U.S. Steel and Japan’s Nippon Steel sued the United States government on Monday in a last-ditch attempt to revive their attempted merger after President Biden blocked it last week on the basis that the transaction posed a threat to national security.
The lawsuit, filed in a federal court in Washington, accused Mr. Biden and other senior administration officials of corrupting the review process for political gain and of harming steel workers and the American steel industry by blocking the deal under false national security pretenses.
Mr. Biden moved to block the merger after a government panel charged with reviewing foreign investments failed to reach a decision about whether the deal should proceed. In a statement on Friday, Mr. Biden said that he was acting to ensure that the U.S. maintains a strong domestically owned and operated steel industry. The president had previously vowed to ensure that U.S. Steel remained American-owned.
The companies are asking for the Committee on Foreign Investment in the United States to conduct a new review of the deal.
The companies also filed a separate lawsuit against Cleveland-Cliffs, an American steel company that previously tried to buy U.S. Steel but was rebuffed, along with Lourenco Goncalves, chief executive of Cleveland-Cliffs, and David McCall, international president of the powerful union United Steelworkers. The lawsuit alleged that Cleveland-Cliffs and the head of the union illegally colluded to undermine the proposed deal between U.S. Steel and Nippon Steel.
The legal actions represented a long-shot maneuver by the companies to preserve a deal that was ensnared in election year politics. Presidents have broad authority to determine what constitutes a national security threat, and no transaction blocked under those powers has ever been overturned by the courts.
However, Mr. Biden’s move to terminate Nippon’s $14 billion bid for U.S. Steel raised questions about whether those powers were being abused, given that Japan is a close ally of the United States. In the rare cases where deals have been blocked, they usually involved companies with ties to U.S. adversaries such as China.
“Nippon Steel and U.S. Steel are disappointed to see such a clear and improper exploitation of the country’s national security apparatus in an effort to help win an election and repay political favors,” the companies said in a statement on Monday. “Nippon Steel and U.S. Steel are entitled to a fair process and have been left with no choice but to challenge the decision and the process leading to it in court.”
The lawsuit against the Biden administration was filed in the U.S. Court of Appeals for the District of Columbia Circuit. The suit also names Treasury Secretary Janet L. Yellen, who chairs the Committee on Foreign Investment in the United States, and Merrick Garland, the attorney general.
The companies argue that because Mr. Biden publicly said last March that he did not want the deal to happen, the national security review conducted by the panel, known as CFIUS, was tainted by politics and “designed to reach a predetermined result.” They also claimed that the panel had failed to engage with the companies when they proposed measures to mitigate any national security concerns.

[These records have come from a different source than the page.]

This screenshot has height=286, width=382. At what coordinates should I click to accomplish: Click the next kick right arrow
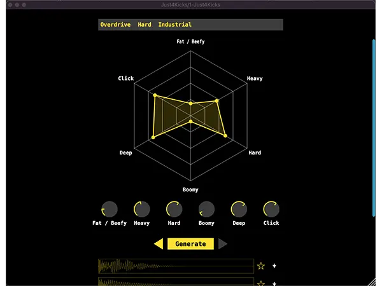tap(222, 244)
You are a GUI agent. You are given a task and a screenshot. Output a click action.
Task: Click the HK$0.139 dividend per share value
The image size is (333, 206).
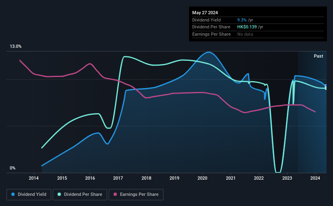point(247,27)
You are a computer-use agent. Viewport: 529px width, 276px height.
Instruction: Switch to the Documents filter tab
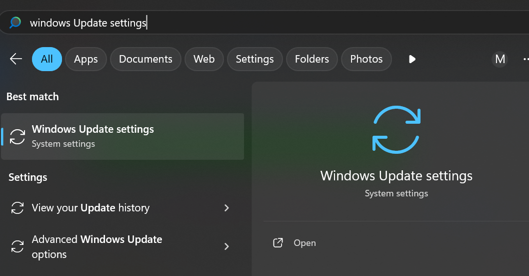(x=145, y=59)
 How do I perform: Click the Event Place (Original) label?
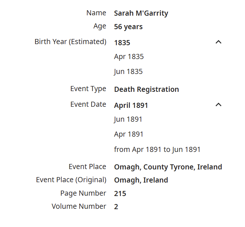pos(71,180)
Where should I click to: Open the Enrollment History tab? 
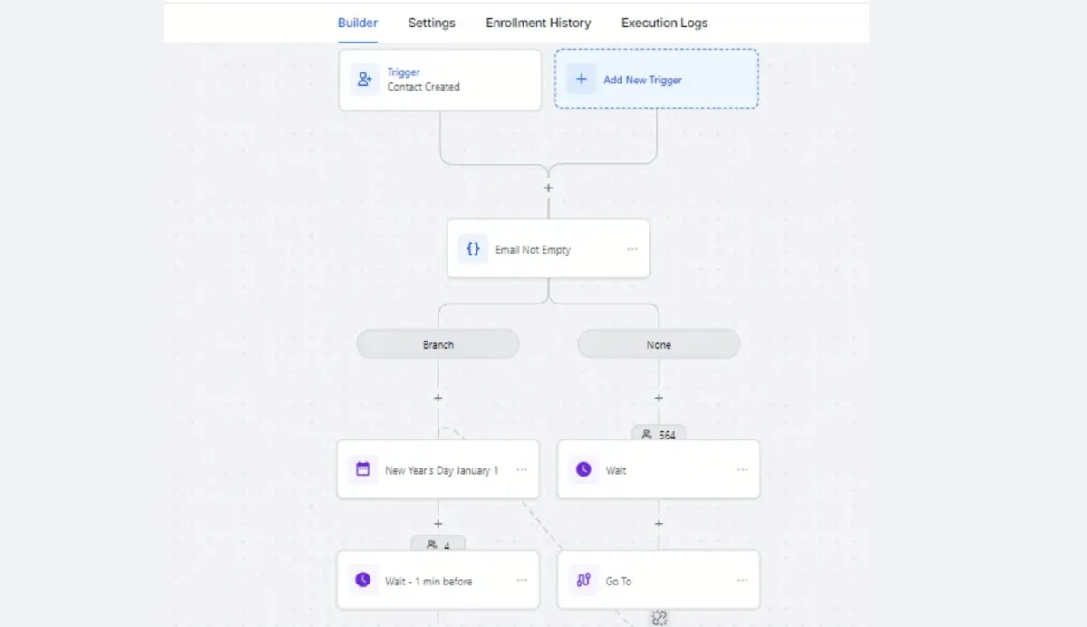point(538,23)
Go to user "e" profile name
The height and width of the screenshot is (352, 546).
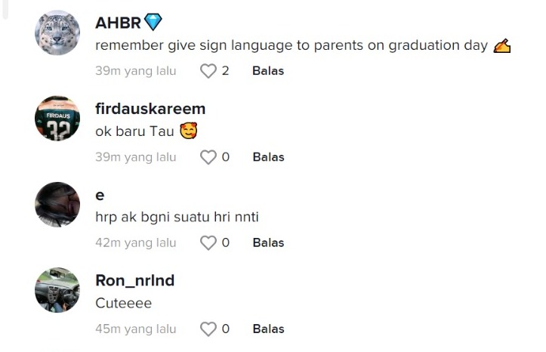pyautogui.click(x=100, y=195)
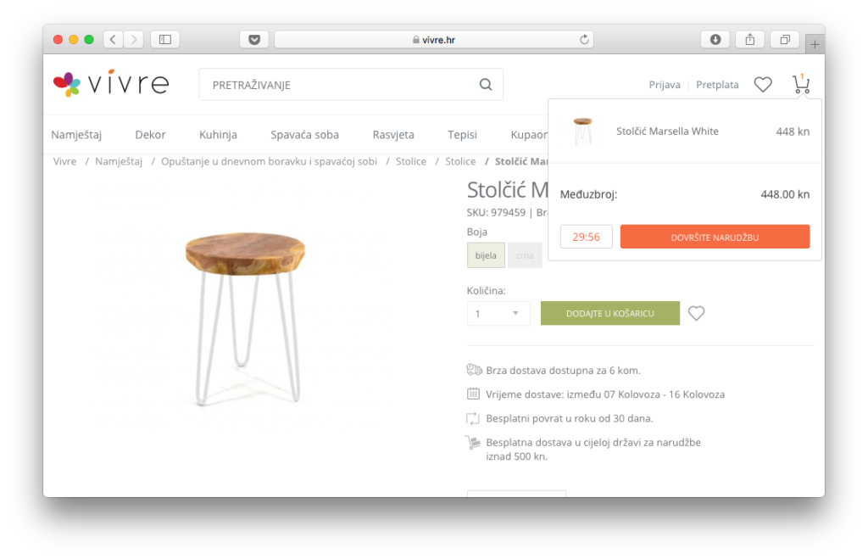Open Safari downloads icon
The width and height of the screenshot is (868, 559).
point(715,39)
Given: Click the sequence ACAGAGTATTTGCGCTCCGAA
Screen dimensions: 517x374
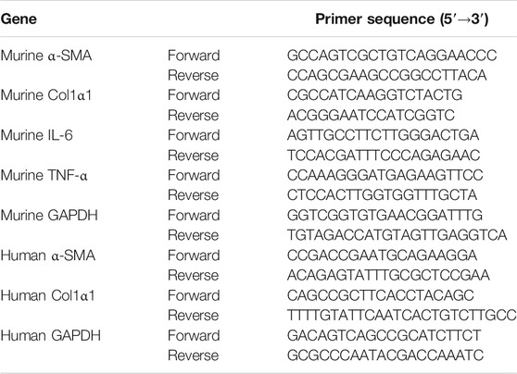Looking at the screenshot, I should tap(388, 275).
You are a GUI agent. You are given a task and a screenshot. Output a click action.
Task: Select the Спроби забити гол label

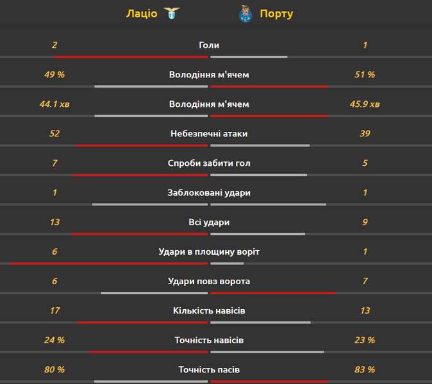coord(209,163)
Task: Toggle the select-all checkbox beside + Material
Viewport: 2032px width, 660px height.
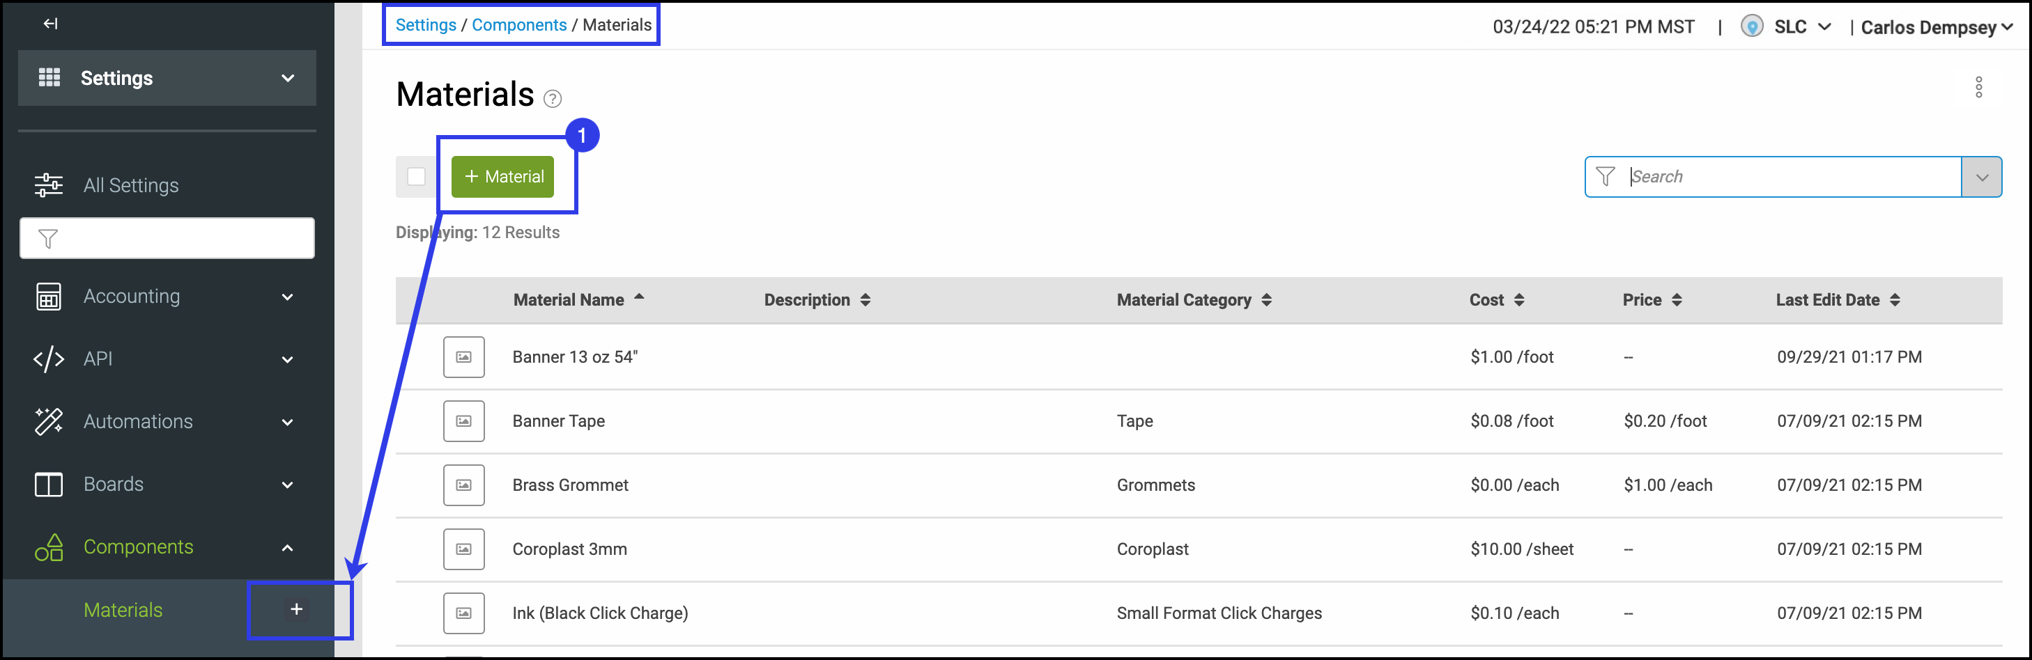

After a yearlong review process, the interagency committee — ultimately divided on the risks posed by the transaction — left the decision to Mr. Biden, who had said that U.S. Steel should remain American-owned and -operated.
“It is my solemn responsibility as president to ensure that, now and long into the future, America has a strong domestically owned and operated steel industry that can continue to power our national sources of strength at home and abroad,” Mr. Biden said in a statement last Friday morning. “And it is a fulfillment of that responsibility to block foreign ownership of this vital American company.”
The committee was created in the 1970s to screen international mergers and acquisitions for national security concerns. Over the years the definition of national security has broadened, and in many cases the work of the panel has been consumed by political considerations, often with a focus on keeping Chinese investments out of America.
Since 1990, eight other foreign transactions have been blocked by presidents, according to the Congressional Research Service.
The companies are hopeful that a 2012 case involving a Chinese-owned company that tried to buy American wind-farm projects could provide an opening for more scrutiny of how CFIUS handled the steel deal. The Obama administration blocked that deal, but after the company filed a lawsuit an appeals court agreed that the company, Ralls Corporation, had a right to see and rebut certain evidence that was used to block the transaction.
The Obama administration and the company ultimately settled the lawsuit.
The legal challenge by U.S. Steel and Nippon is on different grounds than that case. If successful, this suit would herald sweeping changes to the authority of the U.S. government to vet foreign transactions.
While the Biden administration’s move won praise from the steelworkers union, it drew scorn from many economists and legal experts who warned that the president’s decision would deter foreign investment.
“What’s infuriating is that Biden claimed to stand for the rule of law and for our international alliances,” said John Kabealo, a Washington-based lawyer who specializes in cross-border transactions. “He told voters ad nauseam that Trump was xenophobic and self-dealing, and now he slaps one of our most important allies in the face on the thinnest of pretenses.”